### Texto apresentado:
—————
Nova arena para arboricidas
Aqui vai nascer um novo jardim: esta terá sido uma das promessas que levaram a população de São Martinho do Porto, no concelho de Alcobaça, a votar na reeleição de José Gonçalves Sapinho como Presidente da Câmara. E o edil honrou a sua palavra: logo na terça-feira, dois dias após as eleições, deu ordens, «no âmbito de um projecto de requalificação urbana que prevê a construção de um jardim no local», para abater os cinquenta plátanos no largo central da vila (notícia completa em rtp.pt).
—————
### Dados:
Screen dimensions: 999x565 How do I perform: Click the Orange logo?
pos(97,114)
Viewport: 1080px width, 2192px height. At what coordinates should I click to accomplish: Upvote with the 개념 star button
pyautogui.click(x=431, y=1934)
—————
### Tarefa a realizar:
Reproduza na íntegra e sem qualquer alteração o texto sobre o abate dos plátanos em São Martinho do Porto.

### Solução completa:
Nova arena para arboricidas
Aqui vai nascer um novo jardim: esta terá sido uma das promessas que levaram a população de São Martinho do Porto, no concelho de Alcobaça, a votar na reeleição de José Gonçalves Sapinho como Presidente da Câmara. E o edil honrou a sua palavra: logo na terça-feira, dois dias após as eleições, deu ordens, «no âmbito de um projecto de requalificação urbana que prevê a construção de um jardim no local», para abater os cinquenta plátanos no largo central da vila (notícia completa em rtp.pt).